BTCanada

Mother Knows Best: Talking Back To The ‘Experts’ edit J. Nathanson and L.C. Tuley, Demeter Press, Toronto.

Maternal Thinking:  Philosophy, Politics, Practice  edit A. O’Reilly, Demeter Press, Toronto.

(Both books sold through the Motherhood Institute and Demeter Press (formerly the Association for Research on Mothering (ARM))

http://www.motherhoodinstitute.org

http://www.demeterpress.org

The Association for Research on Mothering (ARM) offers wonderful scholarly analysis and mother-wisdom narratives based on the editors’ own original work and the work of wise women before them and around them.  They look at the entrenched – and damaging – societal mother bashing that serves to enforce the perception of maternal inadequacy.  “In other words, “experts” serve to inform children that mothers aren’t smart or capable enough to know how to raise their children without being told”.   Andrea O’Reilly argues for empowered mothering that celebrates women’s agency – rejecting ‘sacrificial mothering’ for a mothering model that “recognizes that both mothers and children benefit when the mother lives her life and practices mothering from a position of agency, authority, authenticity, and autonomy” (italics are mine as I think this is such a true and powerful statement). 

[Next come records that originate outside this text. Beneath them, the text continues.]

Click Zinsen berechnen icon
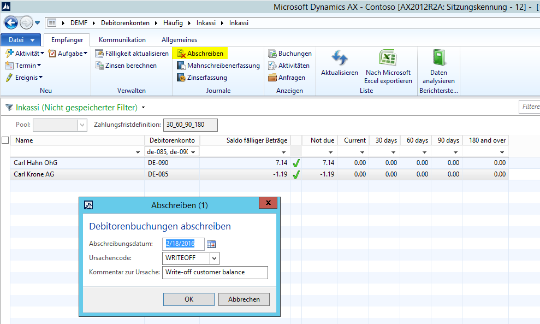tap(99, 66)

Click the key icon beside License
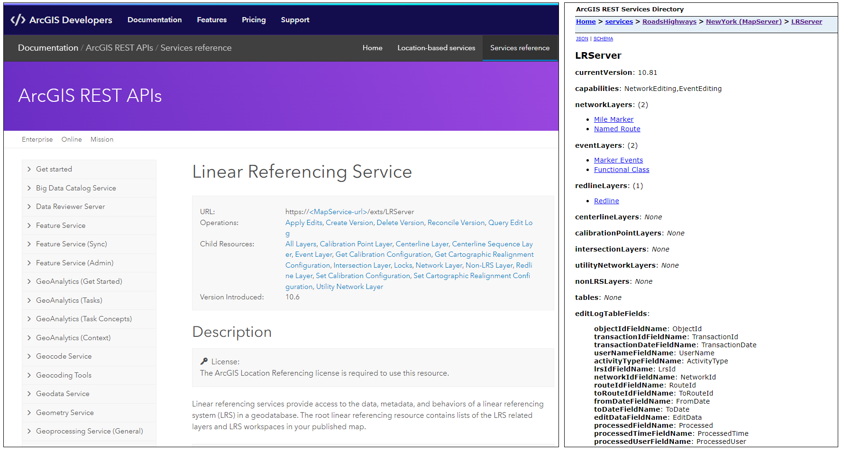point(204,361)
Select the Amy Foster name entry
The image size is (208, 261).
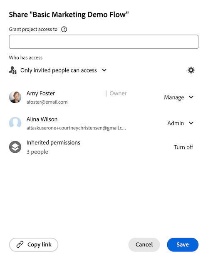tap(41, 93)
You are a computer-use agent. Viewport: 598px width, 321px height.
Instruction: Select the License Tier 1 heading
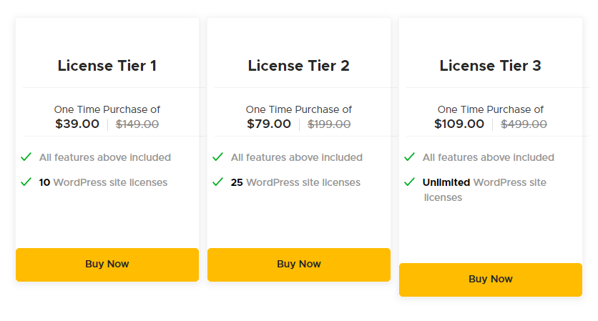point(107,66)

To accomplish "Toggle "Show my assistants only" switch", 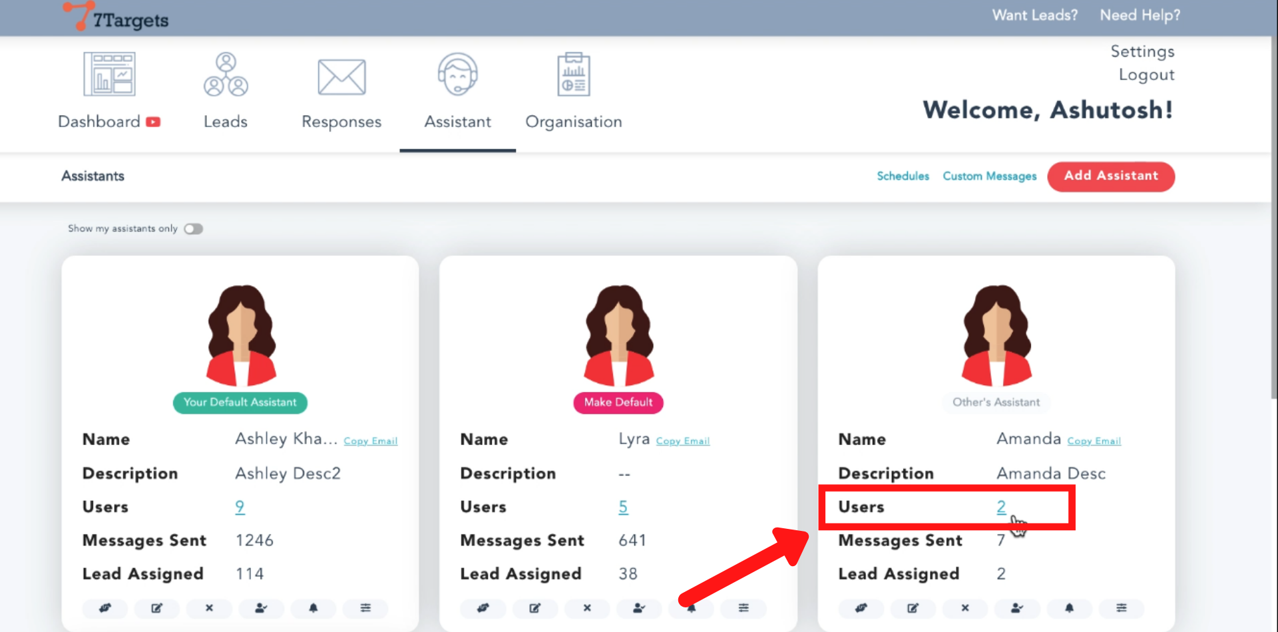I will (x=194, y=229).
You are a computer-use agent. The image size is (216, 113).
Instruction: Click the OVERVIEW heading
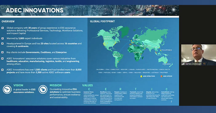[x=8, y=21]
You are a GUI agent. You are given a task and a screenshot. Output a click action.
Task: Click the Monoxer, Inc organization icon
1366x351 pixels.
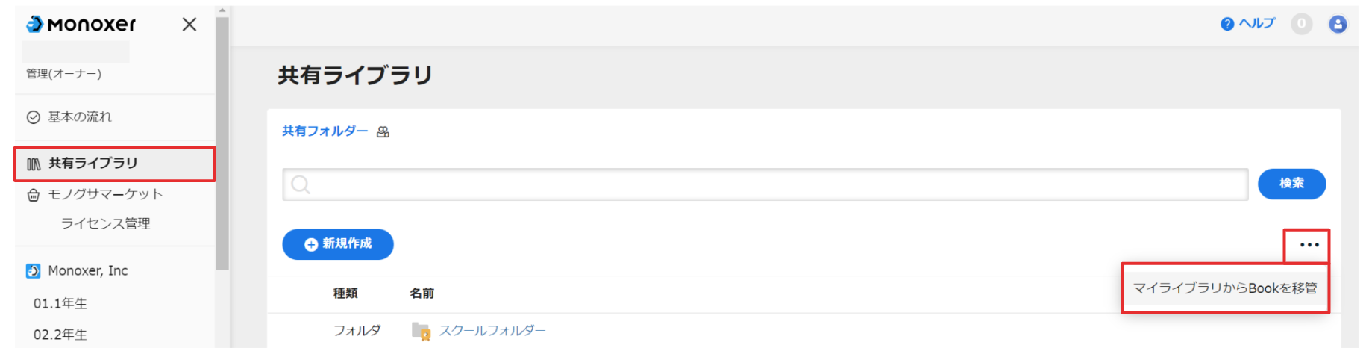click(34, 271)
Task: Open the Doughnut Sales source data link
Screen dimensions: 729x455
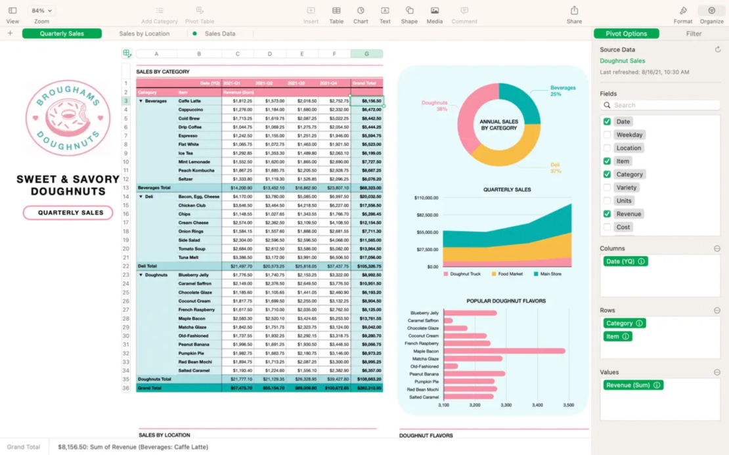Action: coord(621,60)
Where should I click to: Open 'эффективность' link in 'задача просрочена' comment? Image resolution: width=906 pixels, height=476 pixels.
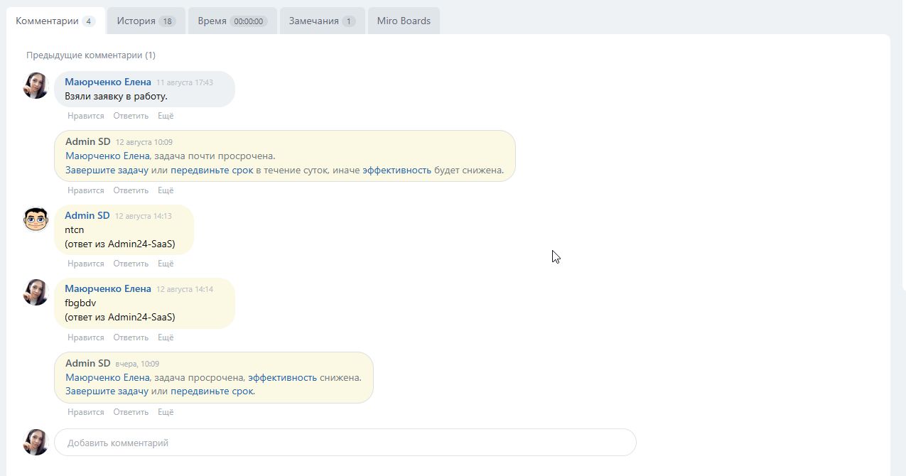pos(282,377)
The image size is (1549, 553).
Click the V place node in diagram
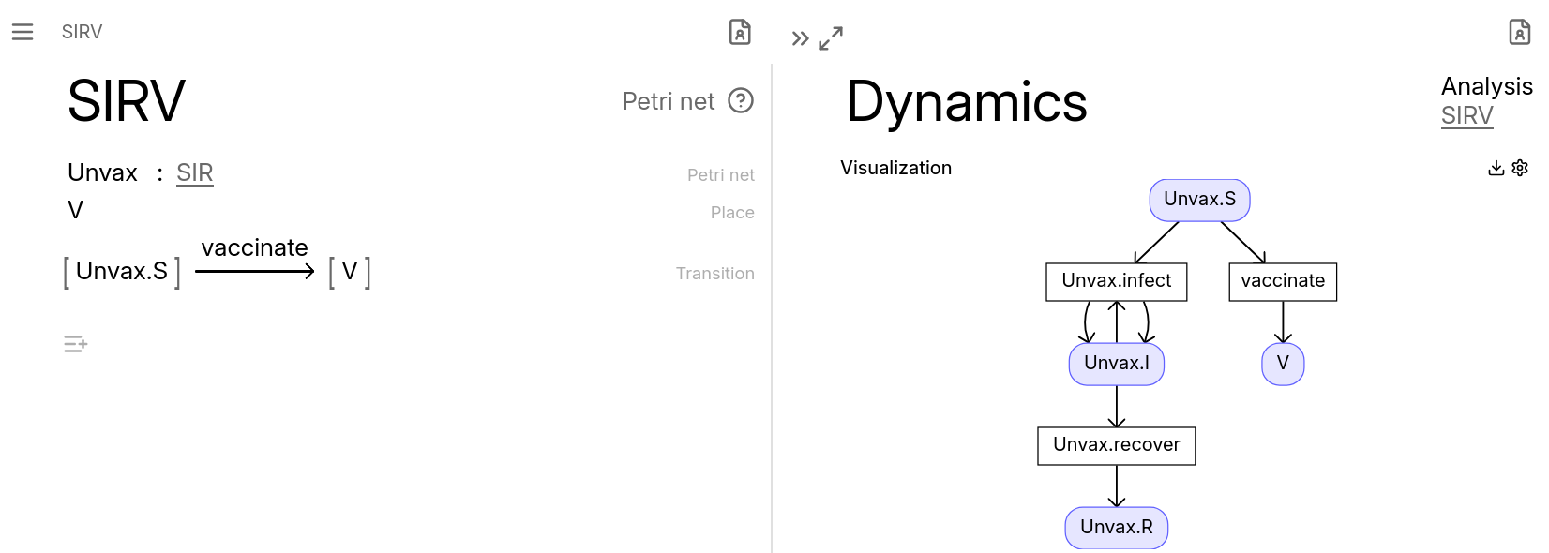1283,364
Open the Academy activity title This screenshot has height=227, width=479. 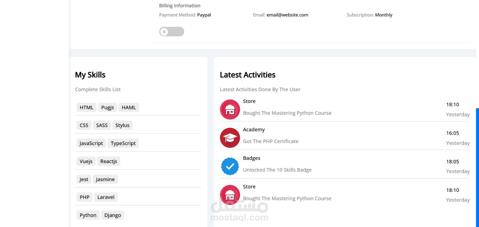pyautogui.click(x=254, y=130)
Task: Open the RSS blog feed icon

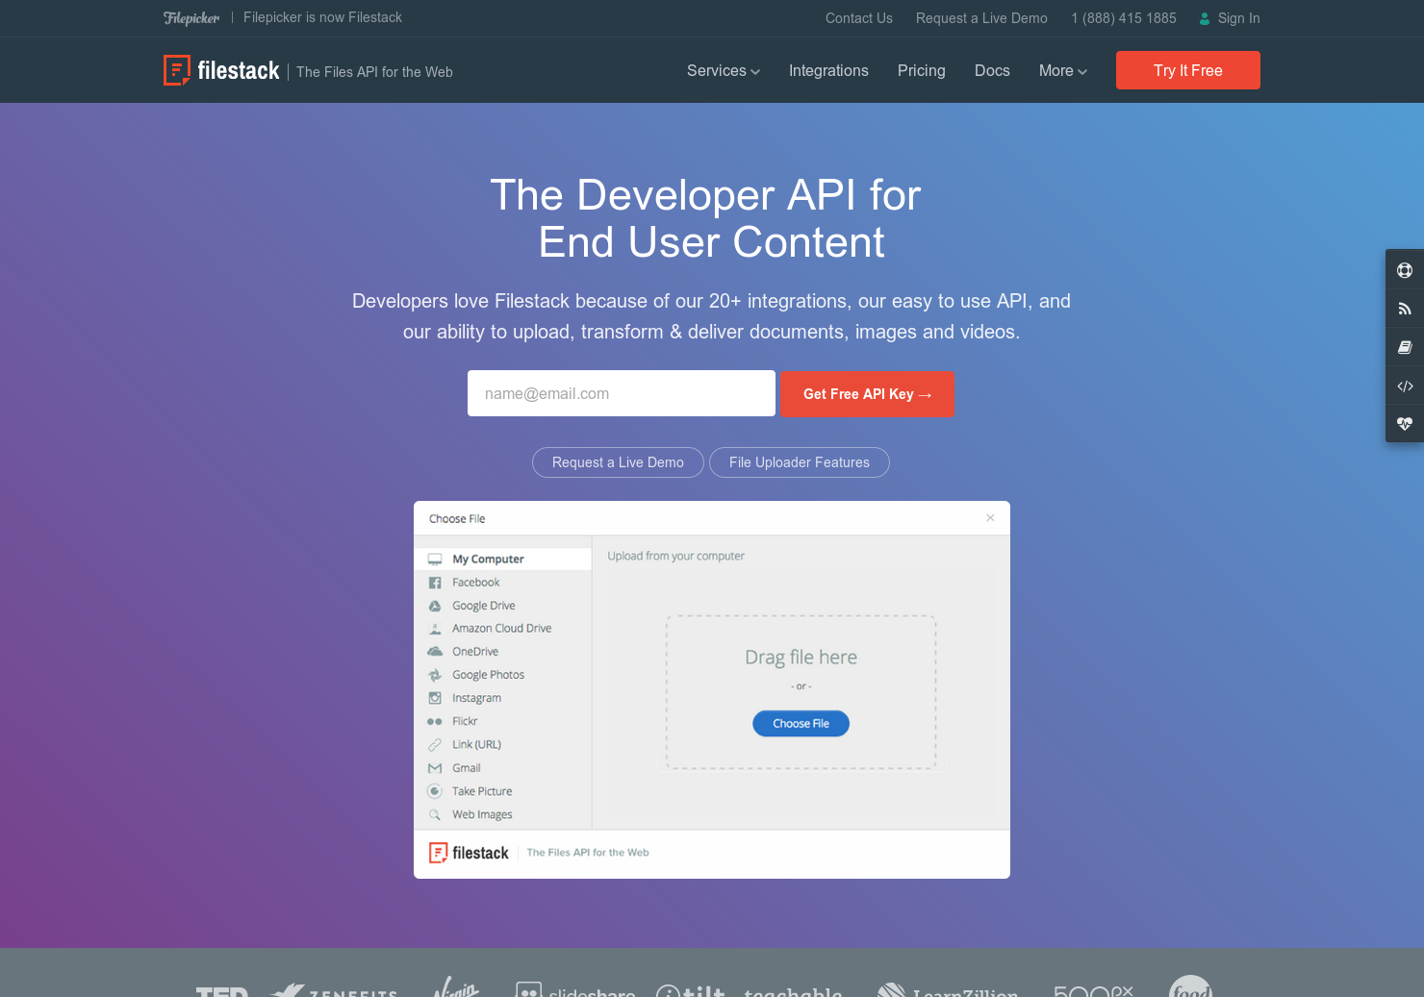Action: pos(1405,309)
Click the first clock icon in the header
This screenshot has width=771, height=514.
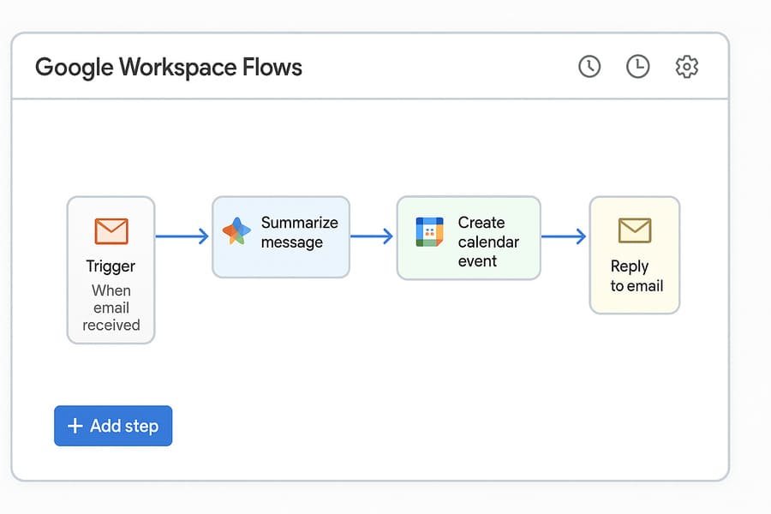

How many times have I heard the obstetrical bias that ‘only stupid women have kids’ or that “women aren’t bright enough to assess their own risks and make their own decisions”?   It is an offensive myth and the Association for Research on Mothering blows it out of the water.  Quoting Sara Ruddick in Maternal Thinking (an essay in Joyce Trebilcot’s 1984 collection titled Mothering: Essays in Feminist Theory) “The work of mother’s demands that mothers think; out of this need for thoughtfulness, a distinctive discipline emerges”.